━━ Available data

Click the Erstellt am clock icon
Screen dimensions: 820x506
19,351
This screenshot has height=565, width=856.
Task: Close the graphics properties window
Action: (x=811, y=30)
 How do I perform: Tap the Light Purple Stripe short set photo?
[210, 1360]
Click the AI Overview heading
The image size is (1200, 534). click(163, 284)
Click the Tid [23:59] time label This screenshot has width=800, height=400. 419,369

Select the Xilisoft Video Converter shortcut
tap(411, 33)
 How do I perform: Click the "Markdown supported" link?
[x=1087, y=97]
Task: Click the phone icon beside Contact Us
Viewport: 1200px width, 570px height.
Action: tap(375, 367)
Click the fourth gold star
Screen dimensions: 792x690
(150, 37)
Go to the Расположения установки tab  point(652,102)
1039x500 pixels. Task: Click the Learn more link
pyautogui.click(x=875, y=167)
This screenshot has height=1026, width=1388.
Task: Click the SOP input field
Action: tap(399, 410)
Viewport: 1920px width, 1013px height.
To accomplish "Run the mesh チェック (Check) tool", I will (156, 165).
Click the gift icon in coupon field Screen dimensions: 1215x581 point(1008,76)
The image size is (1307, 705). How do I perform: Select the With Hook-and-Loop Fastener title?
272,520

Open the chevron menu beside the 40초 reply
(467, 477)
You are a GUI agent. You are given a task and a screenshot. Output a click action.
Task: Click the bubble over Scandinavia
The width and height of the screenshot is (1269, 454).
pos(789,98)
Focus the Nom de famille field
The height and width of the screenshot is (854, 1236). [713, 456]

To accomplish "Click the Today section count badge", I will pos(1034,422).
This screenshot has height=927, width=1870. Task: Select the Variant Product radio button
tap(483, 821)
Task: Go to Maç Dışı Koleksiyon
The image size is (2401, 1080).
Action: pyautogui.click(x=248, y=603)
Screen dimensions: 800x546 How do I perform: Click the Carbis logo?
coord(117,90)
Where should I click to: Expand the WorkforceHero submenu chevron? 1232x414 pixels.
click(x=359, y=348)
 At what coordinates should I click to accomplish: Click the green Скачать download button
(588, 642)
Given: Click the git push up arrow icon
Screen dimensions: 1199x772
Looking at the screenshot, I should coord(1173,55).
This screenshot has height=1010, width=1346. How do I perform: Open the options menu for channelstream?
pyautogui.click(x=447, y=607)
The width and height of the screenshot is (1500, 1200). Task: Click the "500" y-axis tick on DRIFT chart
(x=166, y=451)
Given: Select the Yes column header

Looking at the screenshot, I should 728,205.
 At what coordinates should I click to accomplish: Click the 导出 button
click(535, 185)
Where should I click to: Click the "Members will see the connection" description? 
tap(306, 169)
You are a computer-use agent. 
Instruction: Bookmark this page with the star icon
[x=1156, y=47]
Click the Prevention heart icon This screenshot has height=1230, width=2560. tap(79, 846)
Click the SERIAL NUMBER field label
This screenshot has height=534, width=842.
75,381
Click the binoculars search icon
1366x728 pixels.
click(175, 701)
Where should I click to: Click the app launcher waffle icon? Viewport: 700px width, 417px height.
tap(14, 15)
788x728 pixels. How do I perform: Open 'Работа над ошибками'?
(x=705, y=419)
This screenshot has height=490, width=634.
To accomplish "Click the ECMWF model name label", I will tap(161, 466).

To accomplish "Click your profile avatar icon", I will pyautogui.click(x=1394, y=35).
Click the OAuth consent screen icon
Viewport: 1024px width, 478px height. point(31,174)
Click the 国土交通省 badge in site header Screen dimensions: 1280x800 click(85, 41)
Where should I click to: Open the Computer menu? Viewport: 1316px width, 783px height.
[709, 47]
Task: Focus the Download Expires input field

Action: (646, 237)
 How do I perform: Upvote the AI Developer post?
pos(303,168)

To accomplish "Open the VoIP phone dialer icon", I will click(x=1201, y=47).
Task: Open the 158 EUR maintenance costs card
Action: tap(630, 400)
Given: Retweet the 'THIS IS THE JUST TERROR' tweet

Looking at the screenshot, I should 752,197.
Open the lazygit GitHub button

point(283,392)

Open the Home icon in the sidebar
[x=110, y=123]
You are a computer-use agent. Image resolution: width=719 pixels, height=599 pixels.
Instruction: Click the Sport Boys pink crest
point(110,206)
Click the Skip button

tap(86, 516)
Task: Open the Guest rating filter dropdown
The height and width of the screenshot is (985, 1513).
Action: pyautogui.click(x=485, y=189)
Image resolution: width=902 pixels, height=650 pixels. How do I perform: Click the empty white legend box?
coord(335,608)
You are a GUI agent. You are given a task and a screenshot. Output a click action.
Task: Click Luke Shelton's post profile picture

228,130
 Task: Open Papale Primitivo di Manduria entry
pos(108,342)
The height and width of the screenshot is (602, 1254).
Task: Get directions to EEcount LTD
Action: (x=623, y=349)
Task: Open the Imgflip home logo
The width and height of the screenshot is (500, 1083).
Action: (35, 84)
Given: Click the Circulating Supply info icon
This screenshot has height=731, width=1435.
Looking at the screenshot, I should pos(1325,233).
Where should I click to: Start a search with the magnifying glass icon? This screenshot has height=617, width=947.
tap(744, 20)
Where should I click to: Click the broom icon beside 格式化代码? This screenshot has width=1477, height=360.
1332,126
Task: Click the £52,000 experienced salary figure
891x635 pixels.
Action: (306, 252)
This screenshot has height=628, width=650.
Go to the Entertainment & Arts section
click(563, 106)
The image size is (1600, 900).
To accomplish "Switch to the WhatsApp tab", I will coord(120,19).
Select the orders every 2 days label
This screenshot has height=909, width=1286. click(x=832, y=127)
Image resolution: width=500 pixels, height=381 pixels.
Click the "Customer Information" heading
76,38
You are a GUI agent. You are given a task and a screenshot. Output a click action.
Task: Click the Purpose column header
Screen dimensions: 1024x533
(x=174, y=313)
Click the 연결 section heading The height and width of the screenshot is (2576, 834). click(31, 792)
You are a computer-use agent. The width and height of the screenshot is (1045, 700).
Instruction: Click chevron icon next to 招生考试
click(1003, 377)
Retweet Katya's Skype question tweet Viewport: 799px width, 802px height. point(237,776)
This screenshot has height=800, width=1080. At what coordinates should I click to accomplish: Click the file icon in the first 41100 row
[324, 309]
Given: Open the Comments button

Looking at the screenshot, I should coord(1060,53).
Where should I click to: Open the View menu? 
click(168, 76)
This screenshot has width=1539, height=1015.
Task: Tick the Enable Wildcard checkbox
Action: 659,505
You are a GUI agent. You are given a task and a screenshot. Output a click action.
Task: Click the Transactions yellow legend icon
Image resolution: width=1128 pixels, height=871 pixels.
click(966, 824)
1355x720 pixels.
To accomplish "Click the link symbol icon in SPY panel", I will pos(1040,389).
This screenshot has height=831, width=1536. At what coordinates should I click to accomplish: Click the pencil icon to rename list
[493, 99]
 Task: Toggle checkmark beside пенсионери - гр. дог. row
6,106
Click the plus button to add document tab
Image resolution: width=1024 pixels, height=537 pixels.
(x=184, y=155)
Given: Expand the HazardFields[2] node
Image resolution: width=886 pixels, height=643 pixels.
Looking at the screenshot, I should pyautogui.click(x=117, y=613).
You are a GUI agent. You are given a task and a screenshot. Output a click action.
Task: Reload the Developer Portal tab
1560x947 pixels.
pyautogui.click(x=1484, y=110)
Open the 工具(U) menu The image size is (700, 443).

━━━━

* What the exercise asks *
Give every entry again, exactly as it reads.

* Solution for this problem *
Click the Erstellt am clock icon
Screen dimensions: 820x506
19,351
This screenshot has height=565, width=856.
Task: Close the graphics properties window
Action: (x=811, y=30)
 How do I perform: Tap the Light Purple Stripe short set photo?
[210, 1360]
Click the AI Overview heading
The image size is (1200, 534). click(163, 284)
Click the Tid [23:59] time label This screenshot has width=800, height=400. 419,369

Select the Xilisoft Video Converter shortcut
tap(411, 33)
 How do I perform: Click the "Markdown supported" link?
[x=1087, y=97]
Task: Click the phone icon beside Contact Us
Viewport: 1200px width, 570px height.
Action: tap(375, 367)
Click the fourth gold star
Screen dimensions: 792x690
(150, 37)
Go to the Расположения установки tab  point(652,102)
1039x500 pixels. Task: Click the Learn more link
pyautogui.click(x=875, y=167)
This screenshot has height=1026, width=1388.
Task: Click the SOP input field
Action: tap(399, 410)
Viewport: 1920px width, 1013px height.
To accomplish "Run the mesh チェック (Check) tool", I will (156, 165).
Click the gift icon in coupon field Screen dimensions: 1215x581 point(1008,76)
The image size is (1307, 705). How do I perform: Select the With Hook-and-Loop Fastener title?
272,520

Open the chevron menu beside the 40초 reply
(467, 477)
You are a GUI agent. You are given a task and a screenshot. Output a click action.
Task: Click the bubble over Scandinavia
The width and height of the screenshot is (1269, 454).
pos(789,98)
Focus the Nom de famille field
The height and width of the screenshot is (854, 1236). [713, 456]

To accomplish "Click the Today section count badge", I will pos(1034,422).
This screenshot has height=927, width=1870. Task: Select the Variant Product radio button
tap(483, 821)
Task: Go to Maç Dışı Koleksiyon
The image size is (2401, 1080).
Action: pyautogui.click(x=248, y=603)
Screen dimensions: 800x546 How do I perform: Click the Carbis logo?
coord(117,90)
Where should I click to: Expand the WorkforceHero submenu chevron? 1232x414 pixels.
click(x=359, y=348)
 At what coordinates should I click to accomplish: Click the green Скачать download button
(588, 642)
Given: Click the git push up arrow icon
Screen dimensions: 1199x772
Looking at the screenshot, I should coord(1173,55).
This screenshot has height=1010, width=1346. How do I perform: Open the options menu for channelstream?
pyautogui.click(x=447, y=607)
The width and height of the screenshot is (1500, 1200). Task: Click the "500" y-axis tick on DRIFT chart
(x=166, y=451)
Given: Select the Yes column header

Looking at the screenshot, I should 728,205.
 At what coordinates should I click to accomplish: Click the 导出 button
click(535, 185)
Where should I click to: Click the "Members will see the connection" description? 
tap(306, 169)
You are a computer-use agent. 
Instruction: Bookmark this page with the star icon
[x=1156, y=47]
Click the Prevention heart icon This screenshot has height=1230, width=2560. tap(79, 846)
Click the SERIAL NUMBER field label
This screenshot has height=534, width=842.
75,381
Click the binoculars search icon
1366x728 pixels.
click(175, 701)
Where should I click to: Click the app launcher waffle icon? Viewport: 700px width, 417px height.
tap(14, 15)
788x728 pixels. How do I perform: Open 'Работа над ошибками'?
(x=705, y=419)
This screenshot has height=490, width=634.
To accomplish "Click the ECMWF model name label", I will tap(161, 466).

To accomplish "Click your profile avatar icon", I will pyautogui.click(x=1394, y=35).
Click the OAuth consent screen icon
Viewport: 1024px width, 478px height. point(31,174)
Click the 国土交通省 badge in site header Screen dimensions: 1280x800 click(85, 41)
Where should I click to: Open the Computer menu? Viewport: 1316px width, 783px height.
[709, 47]
Task: Focus the Download Expires input field

Action: (646, 237)
 How do I perform: Upvote the AI Developer post?
pos(303,168)

To accomplish "Open the VoIP phone dialer icon", I will click(x=1201, y=47).
Task: Open the 158 EUR maintenance costs card
Action: tap(630, 400)
Given: Retweet the 'THIS IS THE JUST TERROR' tweet

Looking at the screenshot, I should 752,197.
Open the lazygit GitHub button

point(283,392)

Open the Home icon in the sidebar
[x=110, y=123]
You are a computer-use agent. Image resolution: width=719 pixels, height=599 pixels.
Instruction: Click the Sport Boys pink crest
point(110,206)
Click the Skip button

tap(86, 516)
Task: Open the Guest rating filter dropdown
The height and width of the screenshot is (985, 1513).
Action: pyautogui.click(x=485, y=189)
Image resolution: width=902 pixels, height=650 pixels. How do I perform: Click the empty white legend box?
coord(335,608)
You are a GUI agent. You are given a task and a screenshot. Output a click action.
Task: Click Luke Shelton's post profile picture

228,130
 Task: Open Papale Primitivo di Manduria entry
pos(108,342)
The height and width of the screenshot is (602, 1254).
Task: Get directions to EEcount LTD
Action: (x=623, y=349)
Task: Open the Imgflip home logo
The width and height of the screenshot is (500, 1083).
Action: (35, 84)
Given: Click the Circulating Supply info icon
This screenshot has height=731, width=1435.
Looking at the screenshot, I should pos(1325,233).
Where should I click to: Start a search with the magnifying glass icon? This screenshot has height=617, width=947.
tap(744, 20)
Where should I click to: Click the broom icon beside 格式化代码? This screenshot has width=1477, height=360.
1332,126
Task: Click the £52,000 experienced salary figure
891x635 pixels.
Action: (306, 252)
This screenshot has height=628, width=650.
Go to the Entertainment & Arts section
click(563, 106)
The image size is (1600, 900).
To accomplish "Switch to the WhatsApp tab", I will coord(120,19).
Select the orders every 2 days label
This screenshot has height=909, width=1286. click(x=832, y=127)
Image resolution: width=500 pixels, height=381 pixels.
Click the "Customer Information" heading
76,38
You are a GUI agent. You are given a task and a screenshot. Output a click action.
Task: Click the Purpose column header
Screen dimensions: 1024x533
(x=174, y=313)
Click the 연결 section heading The height and width of the screenshot is (2576, 834). click(31, 792)
You are a computer-use agent. The width and height of the screenshot is (1045, 700).
Instruction: Click chevron icon next to 招生考试
click(1003, 377)
Retweet Katya's Skype question tweet Viewport: 799px width, 802px height. point(237,776)
This screenshot has height=800, width=1080. At what coordinates should I click to accomplish: Click the file icon in the first 41100 row
[324, 309]
Given: Open the Comments button

Looking at the screenshot, I should coord(1060,53).
Where should I click to: Open the View menu? 
click(168, 76)
This screenshot has width=1539, height=1015.
Task: Tick the Enable Wildcard checkbox
Action: 659,505
You are a GUI agent. You are given a task and a screenshot. Output a click action.
Task: Click the Transactions yellow legend icon
Image resolution: width=1128 pixels, height=871 pixels.
click(966, 824)
1355x720 pixels.
To accomplish "Click the link symbol icon in SPY panel", I will pos(1040,389).
This screenshot has height=831, width=1536. At what coordinates should I click to accomplish: Click the pencil icon to rename list
[493, 99]
 Task: Toggle checkmark beside пенсионери - гр. дог. row
6,106
Click the plus button to add document tab
Image resolution: width=1024 pixels, height=537 pixels.
(x=184, y=155)
Given: Expand the HazardFields[2] node
Image resolution: width=886 pixels, height=643 pixels.
Looking at the screenshot, I should pyautogui.click(x=117, y=613).
You are a GUI agent. You are given a task and a screenshot. Output a click action.
Task: Reload the Developer Portal tab
1560x947 pixels.
pyautogui.click(x=1484, y=110)
Open the 工具(U) menu The image size is (700, 443).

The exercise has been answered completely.